En el bar del Raval en el que se desayuna con carajillo por
las mañanas, le llaman el Lagarto porque
más de una vez, en verano, apareció a media tarde con la cara roja, quemada por
el sol, después de haber dormido la mona en la playa de la Barceloneta. Las
farras se las pega cuando no trabaja de portero de un hostal de las Ramblas que
está en el primer piso de un edificio de vecinos donde el Lagarto asusta a los desconocidos, porque
te interpela a voz en grito cuando vas a
por el ascensor. Antes de apretar el botón dígale a este menda adonde va. Al tercero. Y tranquilito. Tranquilo estoy,
señora. Es que los de mi hostal tienen que subir andando, que si no se cuelan
en las casas. Habla del hostal como si fuera suyo y es que, en términos de
pertenencia no contaminada por el “absoluto revienta almas”, lo es. De hecho,
se dice que el propietario, antes de morir, indicó a sus hijos que no se le
echara de su puesto hasta que cumpliera la edad de la jubilación porque no
encontrarían a otro portero más leal. Y este es un episodio que enfadó mucho al
Lagarto cuando lo conoció por el mismo hijo del dueño, que creía que le sentaría como agua bendita sobre el lomo. Yo,
leal a tu padre, no lo he sido nunca, soy leal a mi “faena”, a mí mismo, pero a tu padre… Se ve que la conversación entre
ambos siguió por un terreno cada vez mas resbaladizo y mientras subía de
intensidad, bajaba la mano el Lagarto hasta agarrase los mismísimos de aquél modo obsceno y patán que es algo que hacen algunos tipos para mostrar hombría propia y desprecio al otro, de modo que al hijo del amo no le quedó mas remedio que achantarle y apunto estuvo de tirarle escaleras
abajo, porque el tipo no tiene media hostia, pero mira y espanta mucho, si dicen
que hasta detiene a los hooligans borrachos con sus tretas y esa mirada
profunda donde chispea la metralla.
El Lagarto es un fulero, está medio asilvestrado y encima le
gusta figurar y contar batallitas, como la que detalla que es el hijo de una conocida
familia de clase alta que le puso a estudiar en el seminario, del que se largó para empezar una nueva vida de soltero y prófugo familiar que es la que ahora vive, y en la que se pavonea de amar mucho, pero a él no le caza nadie, ya que la que quería que le cazara le tendió una
trampa y le dejó, malherido, en mitad del campo. Ayer
le llamé por teléfono. Guarda las llaves del piso de mis amigos en el edificio
del hostal y les hago las veces de vigilante. Era para darle el pésame. En la cabina de su
garito colgaba posters de las obras de Carles Flavià, del que
decía ser muy amigo, aunque en la fiesta de despedida de Alejandro Molina (ternura,
coherencia y alegría) le pregunté a Carles por él y no cayó. Igual le conocía
por otro nombre, y a lo sumo ¿qué más da?

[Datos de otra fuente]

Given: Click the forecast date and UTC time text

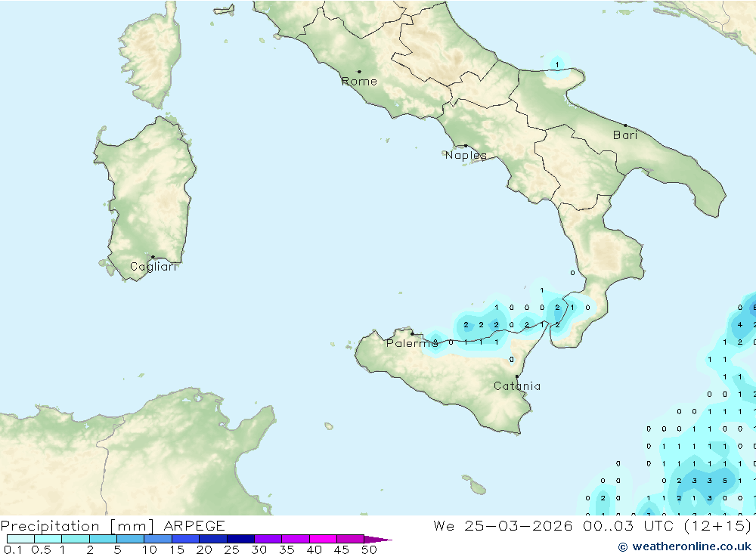Looking at the screenshot, I should point(593,526).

Cuando algo hace bien, no tiene porque ser recíproco. Mucha pena, dijo. Estoy muy triste. Lo conocí
en el seminario. Yo estuve un día, él mucho tiempo. Cuando volvimos a vernos me
di cuenta que ni la cultura le había cambiado, y pensé, si se puede llegar a
ser tan animal como yo, que soy medio ignorante, teniendo la cultura que tiene, es que la cultura, cuando la aprendes,
no enseña tanto. No sé si me sigues. O es
que era bueno siendo malo. O yo que se. Y se echó a llorar.